Fairfax school board chair Ilryong Moon forcefully urged the county’s supervisors to send additional local tax dollars to classrooms, declaring that the school system is “at a tipping point,” and without sufficient funding risks a decline in quality.

Moon (At Large) was among a group of speakers who attended a hearing before the supervisors, who must approve the schools annual budget. The supervisors will hold hearings Wednesday and Thursday before the budget mark-up begins later this month.

This year, the schools have requested a 5.7 percent increase in the amount of local dollars going to Fairfax classrooms. Since last year, the supervisors have advised the school board to expect a 2 percent increase in the county transfer, which makes up 70 percent of the schools’ $2.5 billion budget.

“It’s easy to say that education is a top priority which I have repeatedly heard from you,” said Moon. “But where the rubber meets the road is the financial commitment you are willing to provide to our students and teachers.”

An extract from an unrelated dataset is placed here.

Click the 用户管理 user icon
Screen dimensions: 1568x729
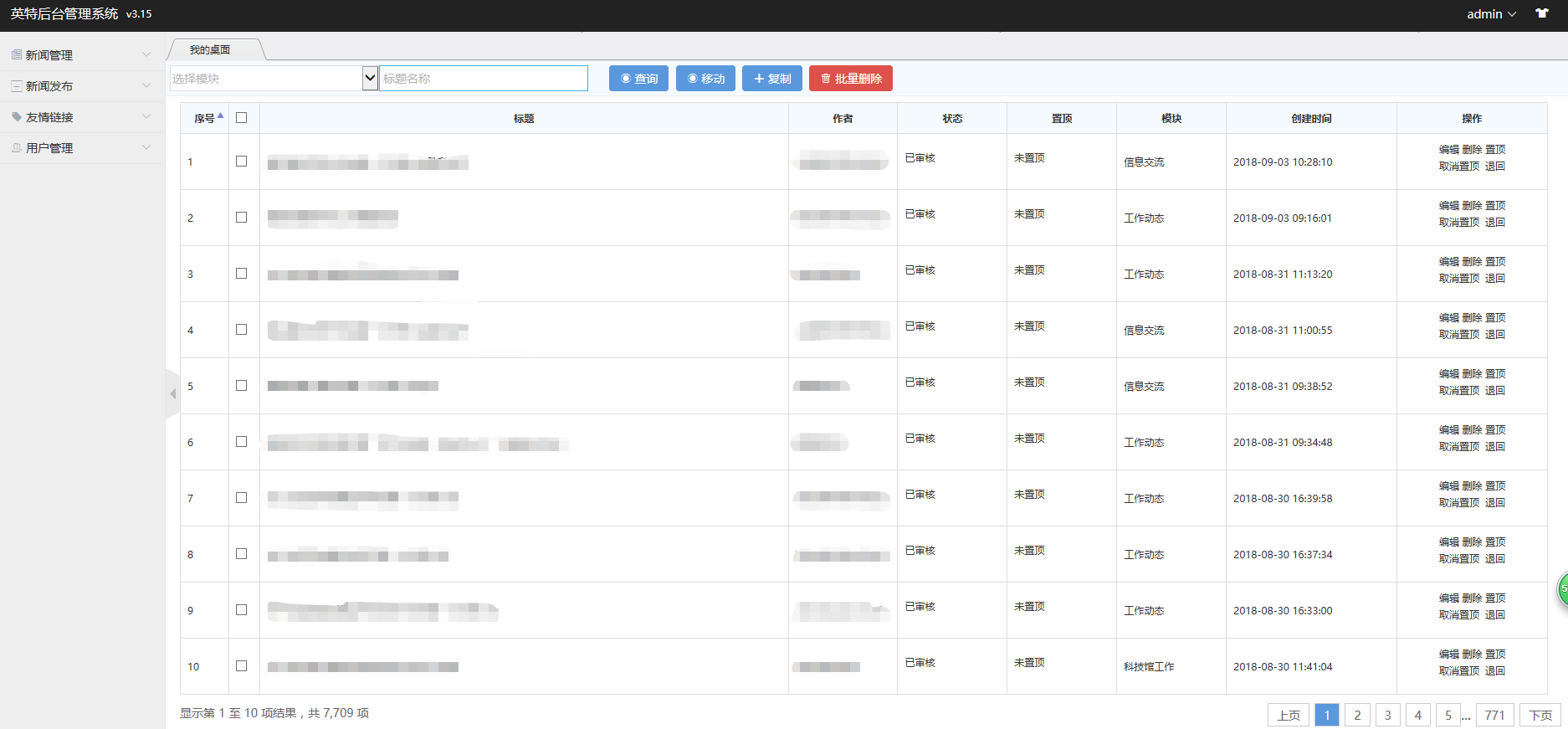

During the last five years, the county transfer to the schools has increased annually by an of average of 1.1 percent. Moon said that the schools’ request this year, equal to about $98 million, is needed in order to maintain the high quality of education in Fairfax.

“We have reached a tipping point where the underfunding of our schools at both the county and state levels for the past several years has led us to where we now face a distressing reality — one on that suggests there is very real and troubling evidence that our great school system is beginning to show signs of decline,” Moon said.

Moon gave a similar speech last year to the supervisors when the schools requested a 5.5 percent increase in the county transfer, equal to about $92 million. That year, the school board received a 2 percent increase in local funds from the supervisors.

After Moon spoke, residents advocated for more funding for the schools while others asked that the supervisors keep the taxes low in order to prevent homeowners from leaving the county.

Precious Crabtree, an elementary school art teacher, said that she was tired of asking the supervisors for funding for the schools.

“It is demoralizing to stand before you year after year to ask you to do the right thing for Fairfax school employees,” said Crabtree.“It is such a tired game. Your inability to understand the school system’s needs are obvious.”

To prove his point, Steven Greenberg, president of the Fairfax County Federation of Teachers, gave a more dramatic presentation to the supervisors. He unfurled a black cape, donned a Darth Vader mask and played a recording of the “Star Wars’s” Imperial March.

“All this debate about the budget brings out the dark side in all of us,” Greenberg said.

He noted, however, that the schools needed more funding.